*Provided records*:
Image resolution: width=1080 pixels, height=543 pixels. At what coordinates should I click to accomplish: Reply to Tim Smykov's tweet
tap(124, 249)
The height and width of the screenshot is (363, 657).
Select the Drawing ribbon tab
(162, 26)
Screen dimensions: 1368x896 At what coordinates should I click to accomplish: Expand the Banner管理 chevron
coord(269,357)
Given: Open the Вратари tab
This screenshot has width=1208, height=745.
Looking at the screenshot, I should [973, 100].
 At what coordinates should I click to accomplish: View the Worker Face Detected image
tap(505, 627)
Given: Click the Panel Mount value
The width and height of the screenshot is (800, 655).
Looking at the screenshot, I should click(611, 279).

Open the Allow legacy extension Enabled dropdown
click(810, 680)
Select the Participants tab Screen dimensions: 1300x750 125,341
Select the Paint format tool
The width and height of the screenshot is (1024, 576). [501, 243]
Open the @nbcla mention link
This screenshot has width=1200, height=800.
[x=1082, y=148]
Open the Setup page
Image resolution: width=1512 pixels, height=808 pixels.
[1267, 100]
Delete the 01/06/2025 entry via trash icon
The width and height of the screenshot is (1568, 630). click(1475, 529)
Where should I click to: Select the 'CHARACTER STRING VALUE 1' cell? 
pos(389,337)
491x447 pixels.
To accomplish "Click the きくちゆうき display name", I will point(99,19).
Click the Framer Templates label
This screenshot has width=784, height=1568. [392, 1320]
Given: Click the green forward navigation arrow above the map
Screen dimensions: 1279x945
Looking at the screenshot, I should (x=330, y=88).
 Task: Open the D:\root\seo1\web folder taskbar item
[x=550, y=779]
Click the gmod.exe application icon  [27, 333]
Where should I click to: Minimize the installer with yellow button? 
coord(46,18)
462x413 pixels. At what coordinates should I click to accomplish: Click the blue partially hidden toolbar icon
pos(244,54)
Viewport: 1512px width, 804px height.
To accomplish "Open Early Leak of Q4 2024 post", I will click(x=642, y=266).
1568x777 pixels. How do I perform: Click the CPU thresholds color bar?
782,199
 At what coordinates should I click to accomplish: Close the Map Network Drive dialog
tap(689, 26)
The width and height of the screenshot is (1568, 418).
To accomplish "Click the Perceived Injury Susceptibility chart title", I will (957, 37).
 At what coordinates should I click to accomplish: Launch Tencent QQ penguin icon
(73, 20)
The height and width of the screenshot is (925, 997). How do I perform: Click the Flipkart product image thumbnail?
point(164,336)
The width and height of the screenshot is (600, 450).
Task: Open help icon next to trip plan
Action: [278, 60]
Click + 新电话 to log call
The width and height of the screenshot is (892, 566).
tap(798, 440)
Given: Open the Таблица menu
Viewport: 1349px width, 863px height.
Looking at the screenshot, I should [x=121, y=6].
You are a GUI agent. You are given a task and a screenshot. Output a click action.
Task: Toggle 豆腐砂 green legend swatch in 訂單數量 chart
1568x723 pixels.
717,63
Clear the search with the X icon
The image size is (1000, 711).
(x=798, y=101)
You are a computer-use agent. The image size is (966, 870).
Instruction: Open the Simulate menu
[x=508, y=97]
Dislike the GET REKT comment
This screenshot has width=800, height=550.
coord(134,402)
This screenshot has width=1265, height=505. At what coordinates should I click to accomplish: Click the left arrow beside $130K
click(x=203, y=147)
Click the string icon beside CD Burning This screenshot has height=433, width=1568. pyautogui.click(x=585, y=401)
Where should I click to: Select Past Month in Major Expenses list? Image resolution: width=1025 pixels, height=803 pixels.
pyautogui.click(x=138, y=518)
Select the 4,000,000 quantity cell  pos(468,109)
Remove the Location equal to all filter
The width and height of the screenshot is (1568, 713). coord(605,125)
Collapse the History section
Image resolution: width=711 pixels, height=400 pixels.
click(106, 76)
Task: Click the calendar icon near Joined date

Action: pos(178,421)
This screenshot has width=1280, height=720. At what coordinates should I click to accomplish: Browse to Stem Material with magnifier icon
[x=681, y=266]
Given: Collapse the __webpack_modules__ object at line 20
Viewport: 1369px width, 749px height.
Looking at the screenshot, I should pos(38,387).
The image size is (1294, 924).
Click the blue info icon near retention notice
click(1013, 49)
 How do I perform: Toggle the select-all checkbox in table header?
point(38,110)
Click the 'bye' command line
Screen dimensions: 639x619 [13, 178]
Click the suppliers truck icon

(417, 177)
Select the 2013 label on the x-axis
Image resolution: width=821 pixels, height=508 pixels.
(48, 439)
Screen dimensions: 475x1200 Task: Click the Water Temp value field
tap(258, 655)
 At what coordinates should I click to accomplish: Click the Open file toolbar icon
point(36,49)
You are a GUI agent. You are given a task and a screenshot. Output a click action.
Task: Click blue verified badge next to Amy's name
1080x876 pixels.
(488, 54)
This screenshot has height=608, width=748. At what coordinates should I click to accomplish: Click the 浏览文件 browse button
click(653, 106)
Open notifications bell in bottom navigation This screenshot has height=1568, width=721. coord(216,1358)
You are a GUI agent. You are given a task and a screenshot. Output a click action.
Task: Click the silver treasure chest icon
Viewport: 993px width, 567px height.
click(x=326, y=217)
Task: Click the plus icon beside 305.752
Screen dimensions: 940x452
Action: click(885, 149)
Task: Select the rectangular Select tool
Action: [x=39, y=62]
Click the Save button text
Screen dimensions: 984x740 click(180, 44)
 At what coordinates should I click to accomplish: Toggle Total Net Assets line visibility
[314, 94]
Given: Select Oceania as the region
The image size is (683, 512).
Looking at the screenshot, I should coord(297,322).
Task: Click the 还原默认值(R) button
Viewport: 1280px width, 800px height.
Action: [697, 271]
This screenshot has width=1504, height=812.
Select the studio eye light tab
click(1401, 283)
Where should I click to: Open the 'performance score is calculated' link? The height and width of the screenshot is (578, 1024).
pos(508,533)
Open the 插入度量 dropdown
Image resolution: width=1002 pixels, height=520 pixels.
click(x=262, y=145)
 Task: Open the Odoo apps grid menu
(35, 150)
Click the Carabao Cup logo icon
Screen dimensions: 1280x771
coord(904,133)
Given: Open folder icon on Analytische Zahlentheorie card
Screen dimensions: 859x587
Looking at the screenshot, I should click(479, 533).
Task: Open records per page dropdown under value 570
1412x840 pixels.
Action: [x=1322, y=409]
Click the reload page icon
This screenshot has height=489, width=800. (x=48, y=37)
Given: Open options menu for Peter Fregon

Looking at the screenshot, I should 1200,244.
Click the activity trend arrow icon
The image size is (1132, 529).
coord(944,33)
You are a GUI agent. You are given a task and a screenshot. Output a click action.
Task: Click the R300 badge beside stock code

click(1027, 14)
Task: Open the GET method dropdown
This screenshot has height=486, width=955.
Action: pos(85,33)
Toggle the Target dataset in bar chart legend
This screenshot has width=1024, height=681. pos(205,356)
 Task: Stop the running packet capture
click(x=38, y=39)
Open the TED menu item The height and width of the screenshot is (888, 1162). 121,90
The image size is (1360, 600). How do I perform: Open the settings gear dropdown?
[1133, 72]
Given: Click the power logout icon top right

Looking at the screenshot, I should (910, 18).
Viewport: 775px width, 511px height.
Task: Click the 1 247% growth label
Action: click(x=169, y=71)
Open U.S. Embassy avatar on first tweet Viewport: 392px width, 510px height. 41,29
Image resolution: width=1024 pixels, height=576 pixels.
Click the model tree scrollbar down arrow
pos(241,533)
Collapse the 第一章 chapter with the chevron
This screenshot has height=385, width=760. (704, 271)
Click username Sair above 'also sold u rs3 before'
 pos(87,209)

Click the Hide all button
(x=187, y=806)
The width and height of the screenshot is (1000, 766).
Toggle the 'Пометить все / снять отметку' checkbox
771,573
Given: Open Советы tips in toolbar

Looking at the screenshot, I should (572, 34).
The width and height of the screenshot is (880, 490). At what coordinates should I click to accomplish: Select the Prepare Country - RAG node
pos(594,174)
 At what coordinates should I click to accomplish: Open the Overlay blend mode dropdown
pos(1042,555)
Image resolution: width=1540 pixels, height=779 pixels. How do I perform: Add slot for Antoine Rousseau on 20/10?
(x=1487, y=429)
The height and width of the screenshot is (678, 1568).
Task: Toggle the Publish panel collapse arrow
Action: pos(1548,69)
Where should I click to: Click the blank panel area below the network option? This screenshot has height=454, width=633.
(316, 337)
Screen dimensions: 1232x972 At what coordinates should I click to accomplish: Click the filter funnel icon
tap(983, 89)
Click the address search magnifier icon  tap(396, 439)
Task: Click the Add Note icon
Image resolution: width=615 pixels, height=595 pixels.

*Directions*: Write out again, exactly, the lines from the start of the entries up to and including the one with "Select the Participants". Nothing else belongs in the reply.

*Reply*:
Image resolution: width=1080 pixels, height=543 pixels. At what coordinates should I click to accomplish: Reply to Tim Smykov's tweet
tap(124, 249)
The height and width of the screenshot is (363, 657).
Select the Drawing ribbon tab
(162, 26)
Screen dimensions: 1368x896 At what coordinates should I click to accomplish: Expand the Banner管理 chevron
coord(269,357)
Given: Open the Вратари tab
This screenshot has width=1208, height=745.
Looking at the screenshot, I should [973, 100].
 At what coordinates should I click to accomplish: View the Worker Face Detected image
tap(505, 627)
Given: Click the Panel Mount value
The width and height of the screenshot is (800, 655).
Looking at the screenshot, I should click(611, 279).

Open the Allow legacy extension Enabled dropdown
click(810, 680)
Select the Participants tab Screen dimensions: 1300x750 125,341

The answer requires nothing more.